Bulletin #12, November 2018

Each month, we are emailing a bulletin to everyone who has signed up on this site. Below is the mailout from November 2018. If you like it, please sign up on our Get Involved section - you will be showing your support for our work and you will receive our free monthly bulletins a month before they appear here. Have a look at our first bulletin to find out more about how RPC was formed and why we are progressing the idea of reducing traffic in the park by charging for shortcut journeys.


Another round of road closures is looming - and although it may sound like we’re making this up, the blame can be firmly placed on the park’s pesky badgers. You may recall from a previous bulletin that the black-and-white blighters have made tunnels and a sett near Robin Hood roundabout. Now a survey has revealed that their underground burrowing has caused such extensive damage that the road, believe it or not, could collapse at any time.

That means the road from Robin Hood Roundabout to the bridge over Beverley Brook is due to close for approximately five weeks while works take place. Keep an eye on Facebook for the announcement of the start date. Depending on progress, the road may reopen over Christmas. In the meantime, you are advised to ride the Tamsin Trail instead while the works are ongoing, although some may prefer the tarmac route past Pen Ponds car park to Sheen Cross.

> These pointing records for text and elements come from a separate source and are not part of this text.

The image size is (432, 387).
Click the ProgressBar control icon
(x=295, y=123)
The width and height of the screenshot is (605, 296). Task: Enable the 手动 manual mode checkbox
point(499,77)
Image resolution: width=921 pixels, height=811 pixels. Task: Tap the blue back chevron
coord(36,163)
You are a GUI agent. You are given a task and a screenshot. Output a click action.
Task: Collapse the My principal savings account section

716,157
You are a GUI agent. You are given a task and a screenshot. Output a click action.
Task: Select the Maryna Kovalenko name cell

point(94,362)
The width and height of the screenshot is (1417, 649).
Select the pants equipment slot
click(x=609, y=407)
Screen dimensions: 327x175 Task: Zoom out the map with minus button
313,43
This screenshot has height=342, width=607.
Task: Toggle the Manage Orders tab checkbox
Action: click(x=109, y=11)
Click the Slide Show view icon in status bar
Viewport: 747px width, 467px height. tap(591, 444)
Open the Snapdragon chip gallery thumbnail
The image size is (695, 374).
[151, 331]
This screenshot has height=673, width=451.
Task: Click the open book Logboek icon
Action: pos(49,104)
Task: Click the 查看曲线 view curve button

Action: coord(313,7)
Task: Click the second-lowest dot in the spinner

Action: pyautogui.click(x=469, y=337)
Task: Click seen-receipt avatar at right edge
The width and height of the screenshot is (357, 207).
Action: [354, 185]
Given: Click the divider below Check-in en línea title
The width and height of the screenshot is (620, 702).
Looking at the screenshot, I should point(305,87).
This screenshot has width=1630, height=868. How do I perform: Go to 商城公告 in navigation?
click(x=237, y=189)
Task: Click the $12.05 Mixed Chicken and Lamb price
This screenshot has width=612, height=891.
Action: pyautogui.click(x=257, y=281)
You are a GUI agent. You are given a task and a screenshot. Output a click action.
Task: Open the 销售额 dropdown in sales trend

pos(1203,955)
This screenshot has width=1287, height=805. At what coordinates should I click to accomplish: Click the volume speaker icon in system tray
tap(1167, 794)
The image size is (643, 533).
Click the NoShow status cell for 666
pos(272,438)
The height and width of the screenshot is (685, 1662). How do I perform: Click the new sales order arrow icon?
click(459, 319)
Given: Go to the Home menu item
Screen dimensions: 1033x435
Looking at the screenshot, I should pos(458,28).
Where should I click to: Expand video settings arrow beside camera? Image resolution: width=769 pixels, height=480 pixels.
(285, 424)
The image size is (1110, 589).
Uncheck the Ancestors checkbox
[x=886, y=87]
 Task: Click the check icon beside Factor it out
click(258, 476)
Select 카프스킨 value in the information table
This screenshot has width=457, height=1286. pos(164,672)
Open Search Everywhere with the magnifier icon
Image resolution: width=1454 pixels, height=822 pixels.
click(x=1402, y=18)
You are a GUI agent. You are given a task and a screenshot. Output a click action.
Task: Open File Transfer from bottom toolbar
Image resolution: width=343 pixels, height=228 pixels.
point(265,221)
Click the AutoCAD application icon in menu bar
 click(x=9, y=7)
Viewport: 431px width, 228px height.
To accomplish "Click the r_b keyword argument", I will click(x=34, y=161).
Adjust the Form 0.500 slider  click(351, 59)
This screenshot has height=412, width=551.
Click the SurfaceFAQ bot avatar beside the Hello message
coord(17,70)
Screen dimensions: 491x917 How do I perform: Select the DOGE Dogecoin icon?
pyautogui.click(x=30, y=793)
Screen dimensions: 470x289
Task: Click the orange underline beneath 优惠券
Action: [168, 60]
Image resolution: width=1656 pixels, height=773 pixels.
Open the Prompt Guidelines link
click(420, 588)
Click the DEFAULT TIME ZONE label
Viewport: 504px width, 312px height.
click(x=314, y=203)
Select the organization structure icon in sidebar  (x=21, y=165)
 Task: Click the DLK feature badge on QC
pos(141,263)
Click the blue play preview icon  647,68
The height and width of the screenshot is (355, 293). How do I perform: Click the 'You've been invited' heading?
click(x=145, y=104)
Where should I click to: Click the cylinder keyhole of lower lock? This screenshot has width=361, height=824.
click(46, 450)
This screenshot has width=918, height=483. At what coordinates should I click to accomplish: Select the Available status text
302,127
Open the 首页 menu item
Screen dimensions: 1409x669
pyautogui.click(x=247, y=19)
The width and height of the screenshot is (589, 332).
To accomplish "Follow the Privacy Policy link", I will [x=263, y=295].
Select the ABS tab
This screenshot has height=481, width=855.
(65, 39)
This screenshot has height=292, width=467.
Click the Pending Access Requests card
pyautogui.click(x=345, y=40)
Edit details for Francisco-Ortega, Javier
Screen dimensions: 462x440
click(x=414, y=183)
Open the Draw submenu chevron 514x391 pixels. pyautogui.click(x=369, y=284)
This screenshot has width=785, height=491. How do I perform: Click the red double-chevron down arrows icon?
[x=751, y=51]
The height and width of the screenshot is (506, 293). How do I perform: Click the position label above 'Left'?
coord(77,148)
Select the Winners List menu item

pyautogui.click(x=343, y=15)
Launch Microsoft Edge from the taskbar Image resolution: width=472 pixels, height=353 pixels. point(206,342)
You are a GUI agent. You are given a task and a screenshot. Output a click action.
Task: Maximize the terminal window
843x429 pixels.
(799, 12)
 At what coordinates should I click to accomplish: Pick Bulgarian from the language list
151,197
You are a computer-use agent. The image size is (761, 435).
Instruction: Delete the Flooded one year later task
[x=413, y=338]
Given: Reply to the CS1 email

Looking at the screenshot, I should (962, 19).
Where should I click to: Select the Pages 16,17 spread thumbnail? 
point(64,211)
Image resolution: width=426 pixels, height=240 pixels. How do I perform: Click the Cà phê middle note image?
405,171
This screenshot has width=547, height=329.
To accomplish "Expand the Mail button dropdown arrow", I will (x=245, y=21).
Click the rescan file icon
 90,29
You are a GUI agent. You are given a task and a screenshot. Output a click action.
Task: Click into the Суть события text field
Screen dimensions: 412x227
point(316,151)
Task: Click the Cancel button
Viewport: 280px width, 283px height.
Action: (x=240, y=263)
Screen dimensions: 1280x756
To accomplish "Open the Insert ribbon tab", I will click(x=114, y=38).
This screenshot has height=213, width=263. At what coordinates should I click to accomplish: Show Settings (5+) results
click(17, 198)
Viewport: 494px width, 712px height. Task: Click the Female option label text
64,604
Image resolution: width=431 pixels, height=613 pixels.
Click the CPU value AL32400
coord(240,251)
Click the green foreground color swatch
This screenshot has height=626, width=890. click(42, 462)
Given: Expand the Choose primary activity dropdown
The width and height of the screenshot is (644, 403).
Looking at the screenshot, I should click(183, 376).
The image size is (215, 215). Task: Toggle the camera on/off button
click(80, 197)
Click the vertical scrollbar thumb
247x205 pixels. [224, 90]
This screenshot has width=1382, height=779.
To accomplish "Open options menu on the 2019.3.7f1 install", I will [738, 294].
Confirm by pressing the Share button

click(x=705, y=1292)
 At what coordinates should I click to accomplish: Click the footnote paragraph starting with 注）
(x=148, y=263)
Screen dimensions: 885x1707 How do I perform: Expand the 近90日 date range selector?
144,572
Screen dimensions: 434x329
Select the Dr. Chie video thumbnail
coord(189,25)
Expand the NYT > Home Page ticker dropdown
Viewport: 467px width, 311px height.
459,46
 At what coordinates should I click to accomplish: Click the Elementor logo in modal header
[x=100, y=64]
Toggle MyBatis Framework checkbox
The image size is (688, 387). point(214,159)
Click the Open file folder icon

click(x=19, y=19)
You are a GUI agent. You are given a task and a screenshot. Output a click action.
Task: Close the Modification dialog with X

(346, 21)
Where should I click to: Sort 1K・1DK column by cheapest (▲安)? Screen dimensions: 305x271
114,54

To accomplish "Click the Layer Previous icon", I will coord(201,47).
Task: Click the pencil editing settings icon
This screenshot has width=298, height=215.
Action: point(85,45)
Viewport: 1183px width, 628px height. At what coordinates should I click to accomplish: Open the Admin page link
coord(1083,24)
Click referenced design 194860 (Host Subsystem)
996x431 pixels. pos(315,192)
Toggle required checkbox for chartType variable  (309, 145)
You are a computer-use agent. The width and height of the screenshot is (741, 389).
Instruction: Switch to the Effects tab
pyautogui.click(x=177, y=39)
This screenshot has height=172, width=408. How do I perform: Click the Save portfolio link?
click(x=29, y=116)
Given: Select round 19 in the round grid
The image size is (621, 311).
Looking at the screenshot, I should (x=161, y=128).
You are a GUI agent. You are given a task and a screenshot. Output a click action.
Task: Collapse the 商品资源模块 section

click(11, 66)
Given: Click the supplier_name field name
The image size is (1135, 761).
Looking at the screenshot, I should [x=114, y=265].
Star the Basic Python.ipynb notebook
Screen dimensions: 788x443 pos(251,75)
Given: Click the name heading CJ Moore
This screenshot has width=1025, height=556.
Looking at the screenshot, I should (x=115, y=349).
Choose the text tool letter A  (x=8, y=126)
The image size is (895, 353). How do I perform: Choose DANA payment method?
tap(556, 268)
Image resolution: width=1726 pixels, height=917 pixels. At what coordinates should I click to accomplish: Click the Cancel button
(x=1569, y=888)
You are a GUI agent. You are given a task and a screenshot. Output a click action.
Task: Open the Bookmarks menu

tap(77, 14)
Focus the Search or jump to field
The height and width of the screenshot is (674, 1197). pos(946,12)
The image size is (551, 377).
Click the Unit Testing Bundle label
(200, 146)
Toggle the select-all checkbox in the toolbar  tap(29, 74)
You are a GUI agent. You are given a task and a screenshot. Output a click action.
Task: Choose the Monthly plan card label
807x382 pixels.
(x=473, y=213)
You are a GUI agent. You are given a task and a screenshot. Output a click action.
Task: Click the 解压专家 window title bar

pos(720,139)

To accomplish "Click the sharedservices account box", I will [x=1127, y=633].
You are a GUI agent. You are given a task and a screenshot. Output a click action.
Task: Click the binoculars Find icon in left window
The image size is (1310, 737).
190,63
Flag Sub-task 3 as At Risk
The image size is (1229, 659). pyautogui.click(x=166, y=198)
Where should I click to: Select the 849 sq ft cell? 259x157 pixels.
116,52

So why, you may be wondering, will the process take so long? Because Richmond Park is a National Nature Reserve and a Site of Special Scientific Interest, which means the welfare of the badgers has to pass a higher test than elsewhere. Permits for this kind of work can take several months to be granted, so if The Royal Parks had waited for signs of structural failure before acting, then the outcome would probably be more chaotic and take even longer to resolve.

The badgers are thought to have left the sett, but to avoid the risk of harm if they return, the contractors will install 106 metres of fence going two metres into the ground, hand-digging and weaving around the protected tree roots. They can only do this work from the road, so it will be closed in advance of the excavation and reconstruction. The Royal Parks is asking all cyclists not to ride up to the barriers and walk around them as the verge will be a working site. Keep a lookout for signs and respect their instructions. Courtesy to the contractors and other park users is much appreciated by The Royal Parks and genuinely helps.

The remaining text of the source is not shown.